The Arkansas Judicial Discipline and Disability Commission Advisory Opinion No. 2015-03 explicitly states that a judicial candidate’s campaign committee may accept contributions from partisan political organizations, including county committees and their PACs, provided the candidate does not personally solicit them.
This is reaffirmed in the official 2025 Arkansas Judicial Elections Guide, which guides candidates on compliant practices. The Code (Rule 4.2 and related provisions) bars personal solicitation, direct endorsements, or conduct implying bias—but it permits these committee-level donations with built-in safeguards to protect impartiality.

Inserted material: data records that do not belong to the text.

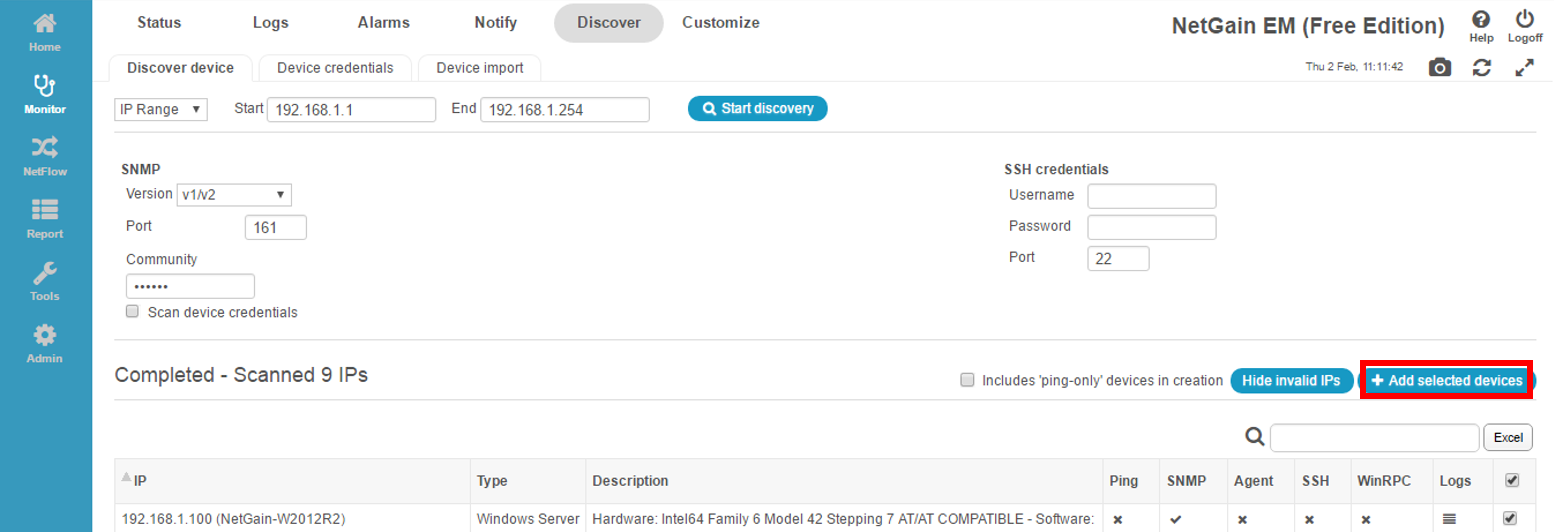1554x532 pixels.
Task: Expand the SNMP Version v1/v2 dropdown
Action: pos(234,194)
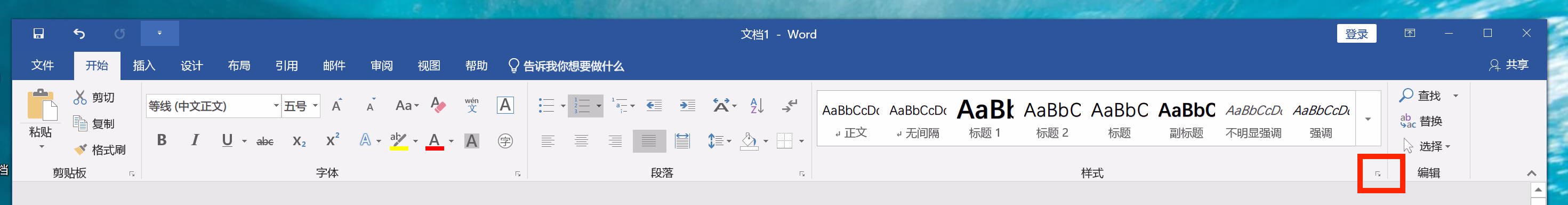Toggle Bold formatting

[162, 140]
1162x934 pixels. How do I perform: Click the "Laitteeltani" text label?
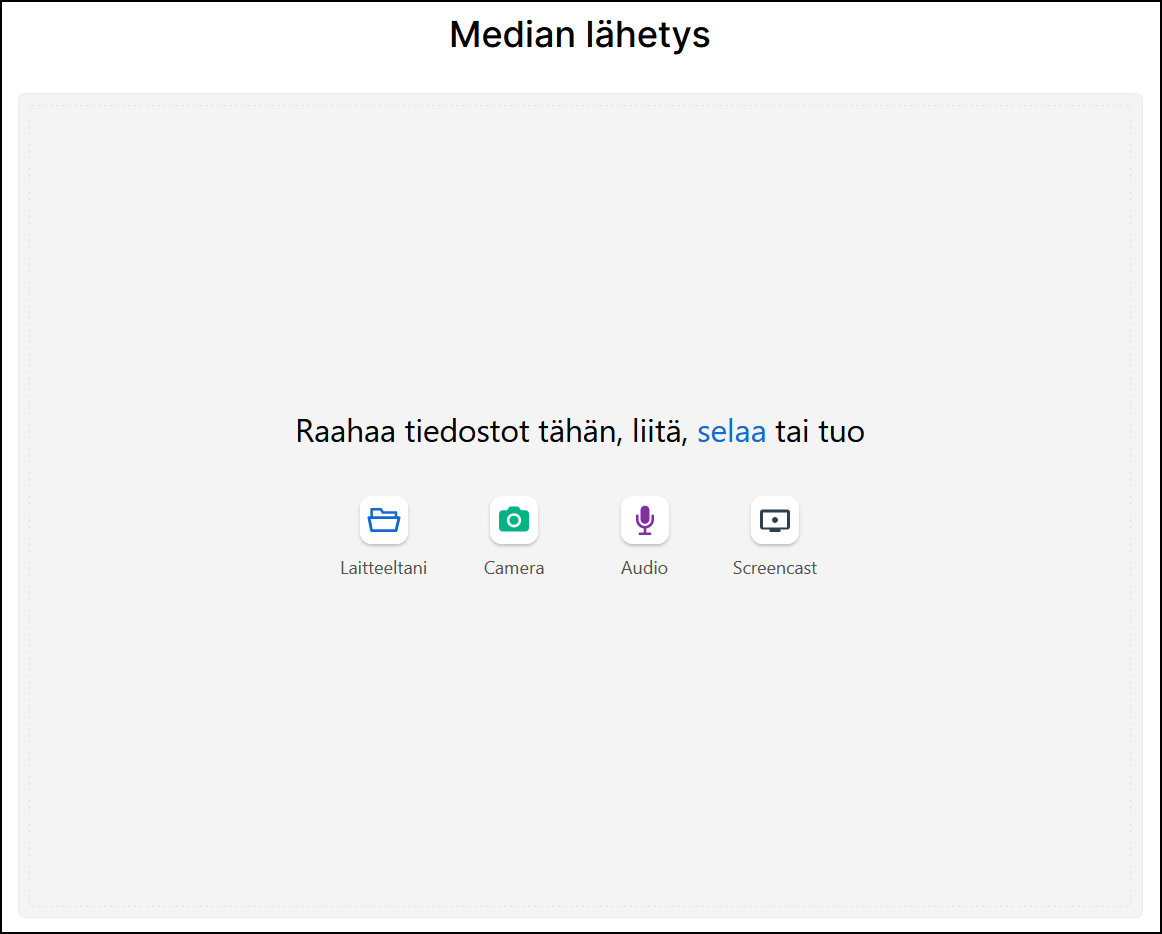384,568

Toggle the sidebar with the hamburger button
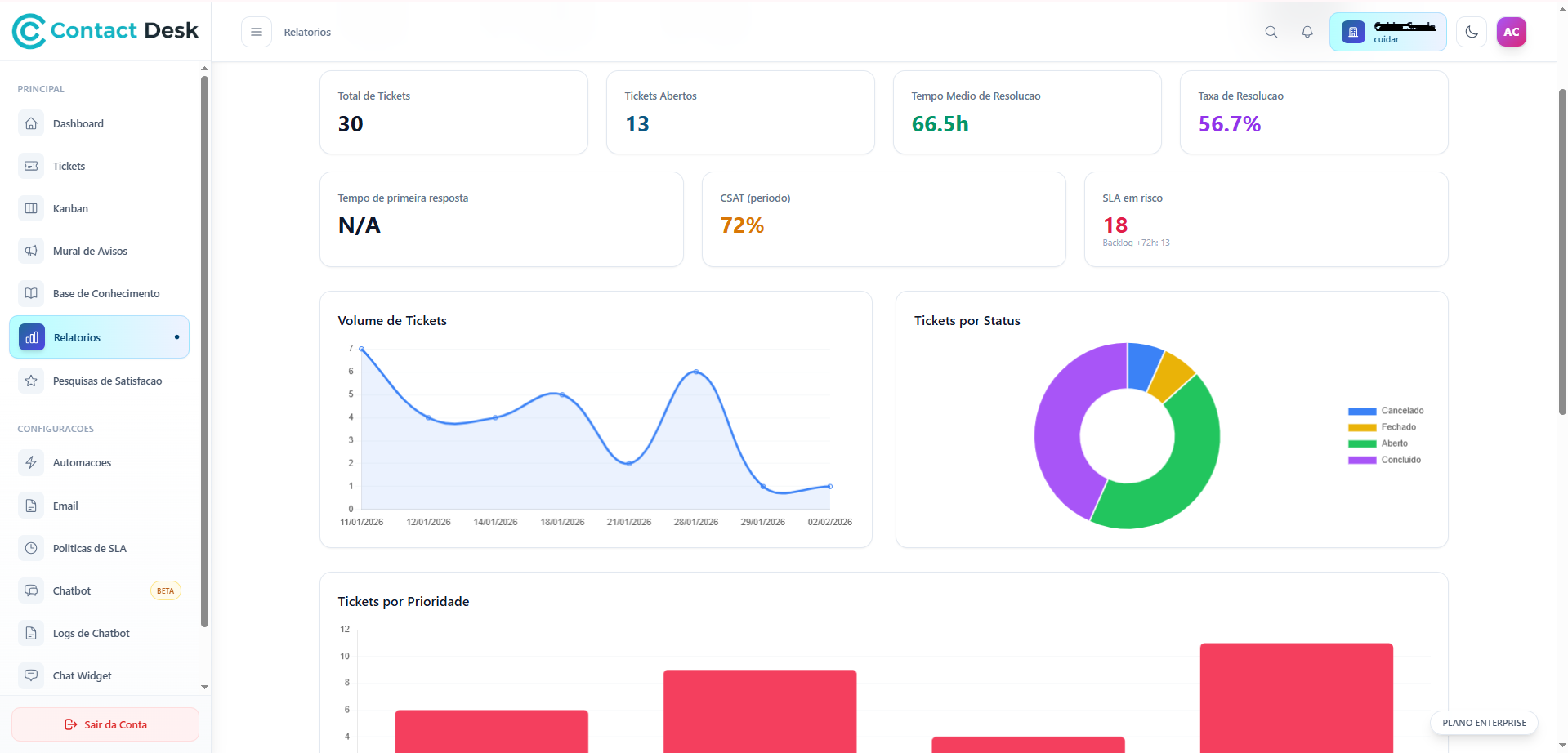[257, 32]
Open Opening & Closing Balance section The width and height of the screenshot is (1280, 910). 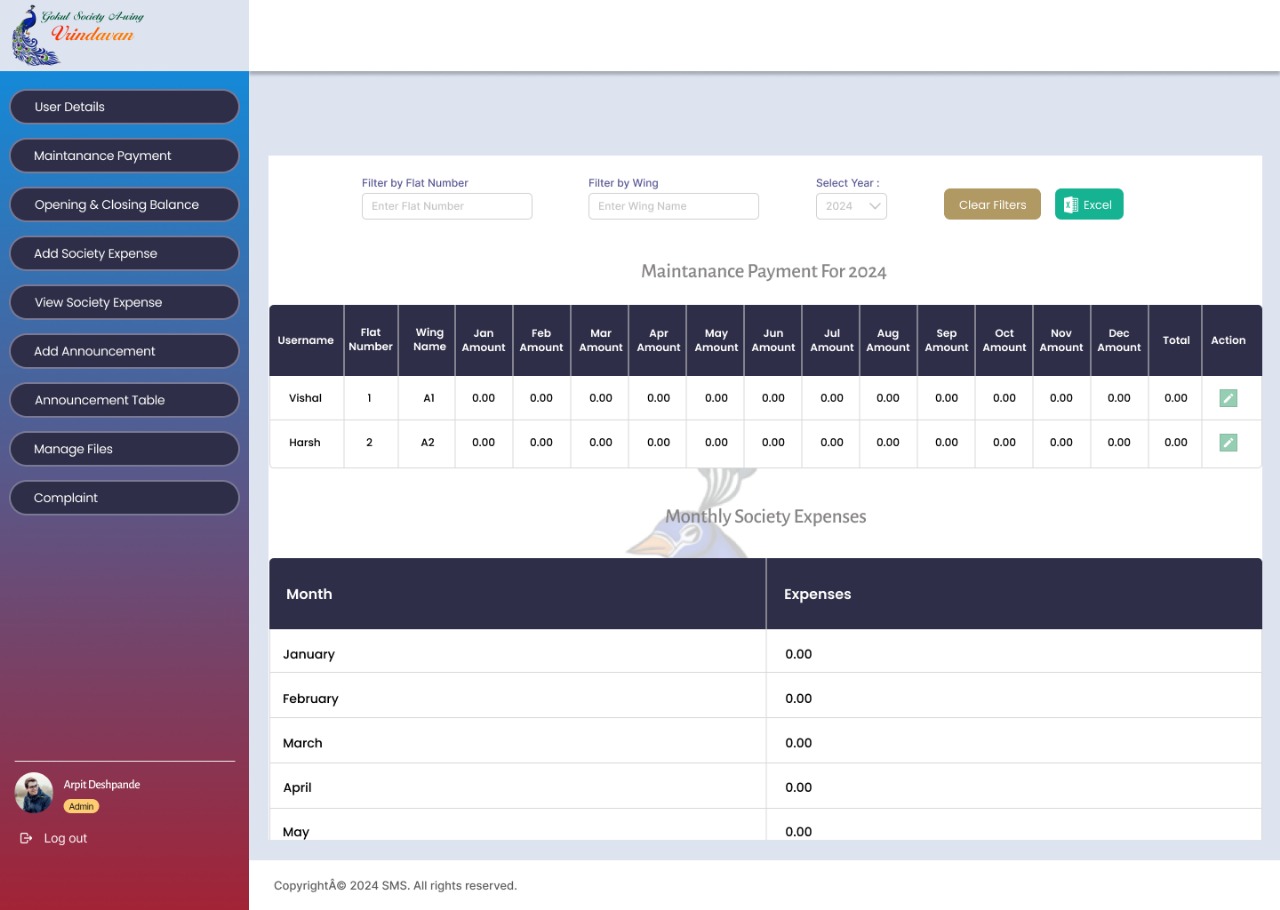(124, 205)
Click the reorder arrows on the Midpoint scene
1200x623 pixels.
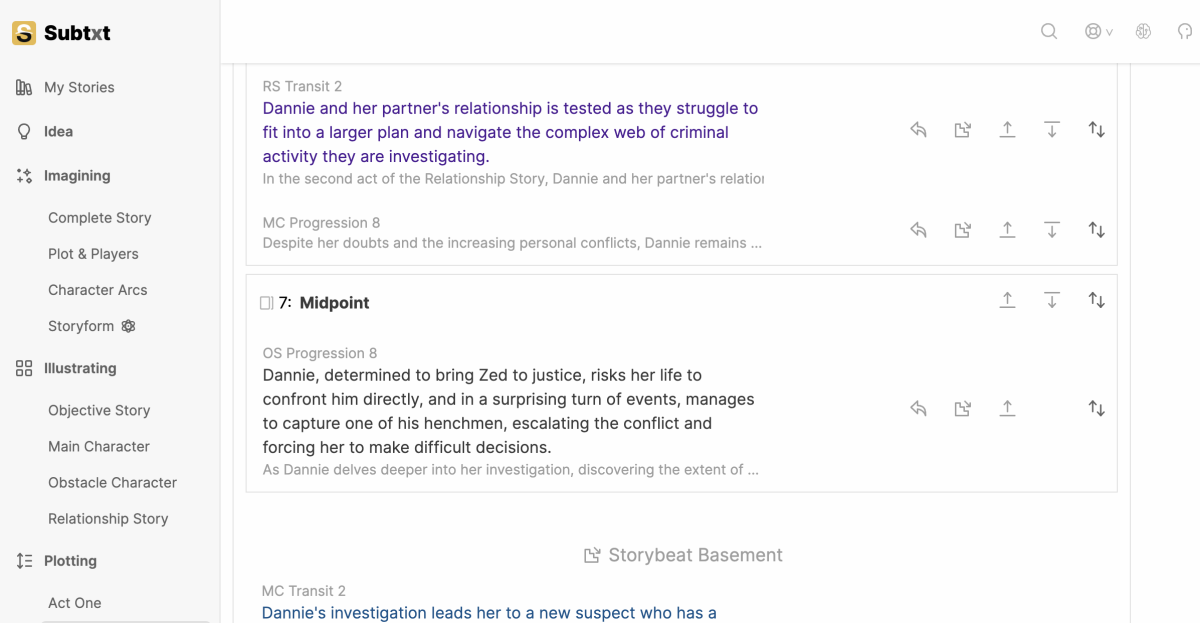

These donations—disclosed publicly on the Arkansas Secretary of State’s website—are modest, fully compliant, and routine. No ethics complaints have been filed over them because there is no violation.
Partisan support for judicial candidates has been normal in Arkansas for decades.
Even after nonpartisan elections began with Amendment 80 (2000), county committees and state parties have openly contributed to judicial races—including Supreme Court contests—across both parties. This isn’t a sudden “problem”; it’s standard practice. Lancaster’s selective outrage ignores history and flips a legal norm into a scandal only when it benefits certain candidates.
This attack isn’t about principle—it’s partisan politics disguised as ethics.
Lancaster’s own public activity shows strong support for Democratic candidates (e.g., Chris Jones for Congress, Alex Holladay for state office) and alignment with anti-Republican narratives. Her post fits a pattern of coordinated smears targeting Republican-backed judicial hopefuls, twisting half-truths to undermine qualified candidates. Highlighting family ties or local connections? Irrelevant red herrings—no law forbids them, and full disclosure prevents hidden influence.
The real threat to our judiciary is exactly this kind of toxic smear campaign.
It erodes public confidence far more than transparent, legal donations ever could. True corruption hides in shadows or floods from special interests—not in disclosed county support that follows the rules. These candidates’ finances are clean, public, and above board.
I proudly support Maureen Harrod, Lee Harrod, Holly Meyer, and Thomas Kendrick. They deserve fair consideration based on qualifications, not baseless fearmongering.
Don’t let smears become truth.
Demand facts over fiction. Protect Arkansas’s judiciary from insider attacks, special-interest games, and real corruption—not from compliant, lawful campaign support. Our courts—and our liberties—depend on it.